Aim of the exercise
Print the listing below from its opening line through the line holding "The width and height of the screenshot is (1400, 591).", both ends included.

#### Supplied data

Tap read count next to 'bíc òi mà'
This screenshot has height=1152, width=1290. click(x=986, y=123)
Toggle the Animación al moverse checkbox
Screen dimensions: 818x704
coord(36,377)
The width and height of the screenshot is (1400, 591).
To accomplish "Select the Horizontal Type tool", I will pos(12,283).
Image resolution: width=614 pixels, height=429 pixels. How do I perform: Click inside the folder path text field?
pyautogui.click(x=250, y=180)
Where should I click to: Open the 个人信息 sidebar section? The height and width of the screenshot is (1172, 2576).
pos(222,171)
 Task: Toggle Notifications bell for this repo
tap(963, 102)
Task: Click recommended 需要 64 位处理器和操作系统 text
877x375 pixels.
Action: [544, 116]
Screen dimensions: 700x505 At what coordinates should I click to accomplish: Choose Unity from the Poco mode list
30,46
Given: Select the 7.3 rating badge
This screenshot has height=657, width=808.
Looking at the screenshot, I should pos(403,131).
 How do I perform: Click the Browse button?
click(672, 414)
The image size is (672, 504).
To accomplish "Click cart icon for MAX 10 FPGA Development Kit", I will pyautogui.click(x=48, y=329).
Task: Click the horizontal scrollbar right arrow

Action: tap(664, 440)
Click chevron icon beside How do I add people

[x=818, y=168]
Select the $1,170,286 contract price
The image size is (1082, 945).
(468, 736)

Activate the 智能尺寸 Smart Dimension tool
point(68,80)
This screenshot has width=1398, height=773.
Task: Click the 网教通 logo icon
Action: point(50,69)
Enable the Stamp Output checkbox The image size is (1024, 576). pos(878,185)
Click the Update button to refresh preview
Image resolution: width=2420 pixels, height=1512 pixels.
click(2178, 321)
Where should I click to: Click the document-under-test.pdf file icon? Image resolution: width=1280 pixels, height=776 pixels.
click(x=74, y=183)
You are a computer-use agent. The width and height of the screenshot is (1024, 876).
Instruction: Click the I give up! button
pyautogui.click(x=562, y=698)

########

Output of the exercise
Tap read count next to 'bíc òi mà'
This screenshot has height=1152, width=1290. click(x=986, y=123)
Toggle the Animación al moverse checkbox
Screen dimensions: 818x704
coord(36,377)
The width and height of the screenshot is (1400, 591).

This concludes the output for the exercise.